PROJECT NUMBER: 41205168 PAGE 6
No toxicologically significant increases in the frequency of revertant colonies were
recorded for any of the bacterial strains, with any dose of the test item, either with or
without metabolic activation or exposure method. A small, statistically significant
increase in T A 1535 revertant colony frequency was observed in the presence of S9-mix
at 50 IJg/plate in the range-finding test. This increase was considered to be of no
biological relevance because there was no evidence of a dose-response relationship or
reproducibility. Furthermore, the individual revertant colony counts at 50 IJg/plate were
within the in-house historical untreated/vehicle control range for the tester strain and the
fold increase was only 1.26 times the concurrent vehicle control.
Conclusion. The test item, F-2200HM was considered to be non-mutagenic under the
conditions of this test.

Endpoint:
in vitro cytogenicity / chromosome aberration study in mammalian cells
Remarks:
Type of genotoxicity: chromosome aberration
Type of information:
experimental study
Adequacy of study:
supporting study
Study period:
13/01/2012-24/05/2012
Reliability:
1 (reliable without restriction)
Rationale for reliability incl. deficiencies:
guideline study
Reference:
Composition 0
Qualifier:
according to
Guideline:
OECD Guideline 473 (In Vitro Mammalian Chromosome Aberration Test)
Deviations:
no
Qualifier:
according to
Guideline:
EU Method B.10 (Mutagenicity - In Vitro Mammalian Chromosome Aberration Test)
Deviations:
no
Qualifier:
according to
Guideline:
EPA OPPTS 870.5375 - In vitro Mammalian Chromosome Aberration Test
Deviations:
no
GLP compliance:
yes (incl. certificate)
Type of assay:
in vitro mammalian chromosome aberration test
Test material information:
Composition 1
Species / strain:
lymphocytes: human
Additional strain characteristics:
not applicable
Metabolic activation:
with and without
Metabolic activation system:
S9 treatment
Test concentrations with justification for top dose:
Experiment 1 (4 hour exposure without S9-mix): 80, 160, 320, 640, 1280 and 2560 μg/ml
Experiment 1 (4 hour exposure with S9-mix): 10, 20, 40, 80, 120 and 160 μg/ml
Experiment 2 (24-hour exposure without S9-mix): 40, 80, 120, 160, 320 and 640 μg/ml
Experiment 2 (24-hour exposure with S9-mix): 10, 20, 40, 80, 120 and 160 μg/ml
Vehicle:
- Vehicle(s)/solvent(s) used: DMSO (DMSO was selected as the solvent because the test item was soluble at 50mg/ml
Negative controls:
no
Solvent controls:
yes
True negative controls:
no
Positive controls:
yes
Positive control substance:
cyclophosphamide
mitomycin C
Details on test system and conditions:
METHOD OF APPLICATION: in medium

DURATION
-preincubation: 48 hours
- Exposure duration:experiment 1: 4 hours, experiment 2: 24hours
- Expression time (cells in growth medium):
- Selection time (if incubation with a selection agent):
- Fixation time (start of exposure up to fixation or harvest of cells):26 hours

SELECTION AGENT (mutation assays):
SPINDLE INHIBITOR (cytogenetic assays):
STAIN (for cytogenetic assays):when the slides were dry they were stained in 5% Giemsa for 5 minutes, rinsed, dried and a cover slip applied using mounting medium.

NUMBER OF REPLICATIONS:1 (experiment 1), 2 (experiment 2).

NUMBER OF CELLS EVALUATED:2000

DETERMINATION OF CYTOTOXICITY
- Method: mitotic index

OTHER EXAMINATIONS:
- Determination of polyploidy: yes
Evaluation criteria:
MITOTIC INDEX: A total of 200 lymphocyte cell nuclei were counted and the number of cells in metaphase recorded and expressed as the mitotic index and as a percentage of the vehicle control value.
SCORING OF CHROMOSOME DAMAGE: Where possible the first 100 consecutive well-spread metaphases from each culture were counted, where there were approximately 30 to 50% of cells with aberrations, slide evaluation was terminated at 50 cells.

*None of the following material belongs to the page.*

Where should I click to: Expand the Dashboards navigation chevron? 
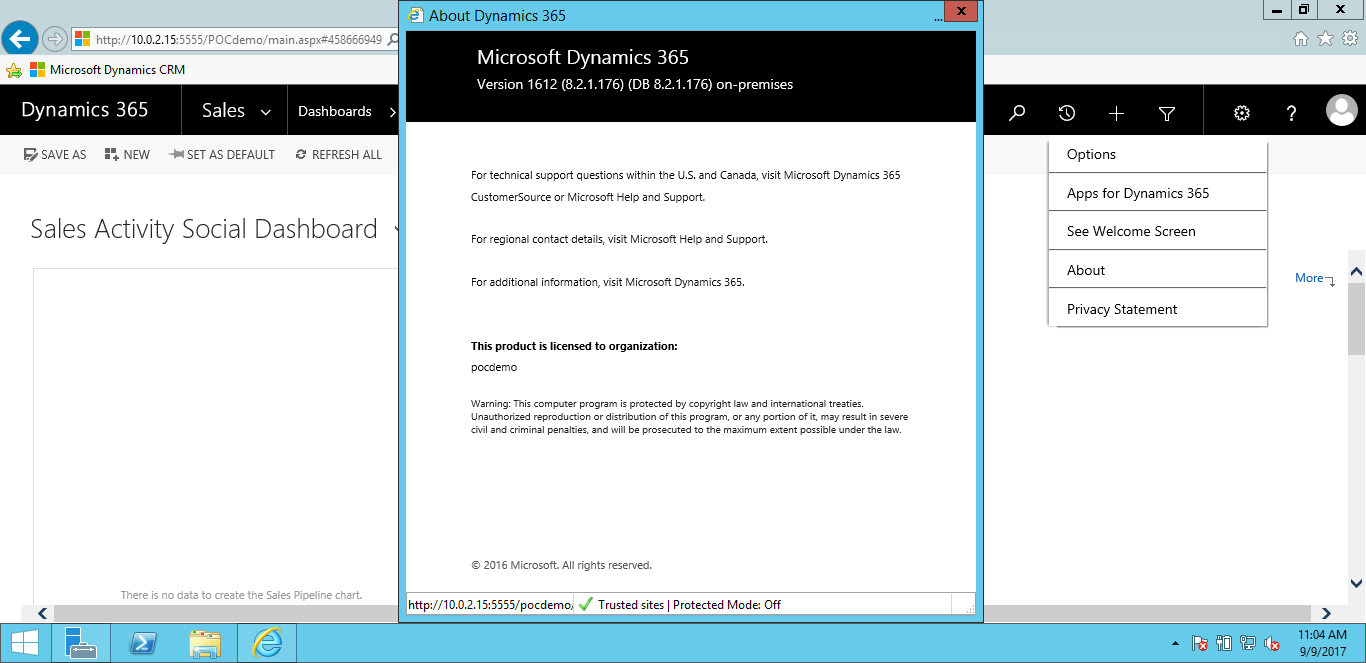point(391,110)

It the cell had 44-48 chromosomes, any gaps, breaks or rearrangements were noted according to the simplified system of Savage (1976) recommended in the 1983 UKEMS guidelines for mutagenicity testing. Cells with chromosome abberations were reviewed as necessary by a senior cytogenticist prior to decoding the slides.
In addition, cells with 69 chromosomes or more were scored as polyploid cells and the incidence of polyploid cells (%) reported. Many experiments with human lymphocytes have established a range of aberration frequencies acceptable for control cultures in normal volunteer donors.

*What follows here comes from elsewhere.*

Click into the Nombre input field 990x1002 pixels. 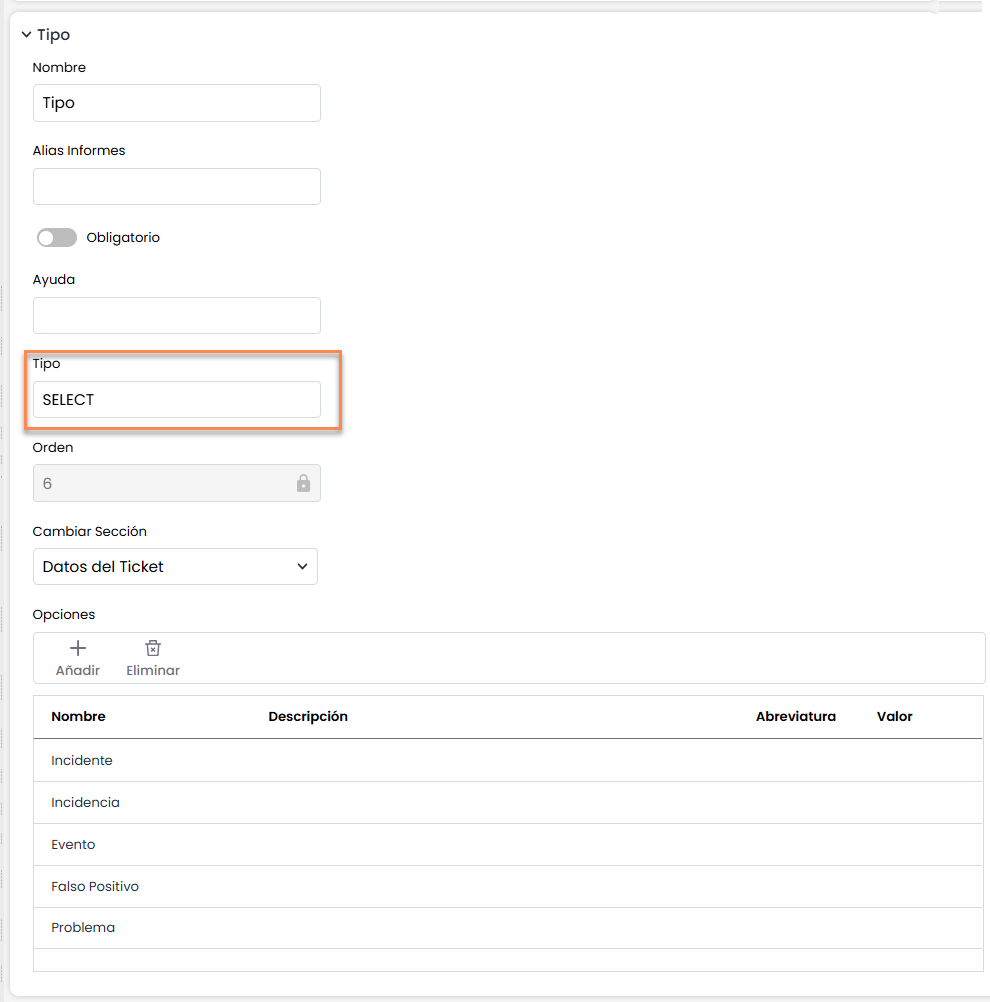(x=177, y=103)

A positive response was recorded for a particular treatment if the % cells with aberrations, excluding gaps, markedly exceeded that seen in the concurrent control, either with or without a clear dose-relationship. For modest increases in aberration frequency a dose response relationship is generally required and appropriate statistical test may be applied in order to required and appropriate statistical tests may be applied in order to record a positive response.
Statistics:
The frequency of cells with aberrations excluding gaps and the frequency of polyploid cells were compared, where necessary, with the concurrent vehicle control value using Fisher's Exact test.
Key result
Species / strain:
lymphocytes:
Metabolic activation:
with and without
Genotoxicity:
negative
Cytotoxicity:
not specified
Vehicle controls valid:
yes
Negative controls valid:
not applicable
Positive controls valid:
yes
Remarks on result:
other: all strains/cell types tested
Remarks:
Migrated from field 'Test system'.
Additional information on results:
COMPARISON WITH HISTORICAL CONTROL DATA:All of the vehicle control cultures had frequencies of cells with chromosome abberations within the expected range.

1. PRELIMINARY TOXICITY TEST:Dose selection for experiments 1 and 2 was based on toxicity, in relation to the precipitate observed, in all of the exposure groups.

2. EXPERIMENT 1: The test item did not induce any statistically significant increases in the frequency of cells with aberrations either in the absence or presence of metabolic activation.

3. EXPERIMENT 2:

The test item did not induce any statistically significant increases in the frequency of cells with aberrations either in the absence or presence of metabolic activation.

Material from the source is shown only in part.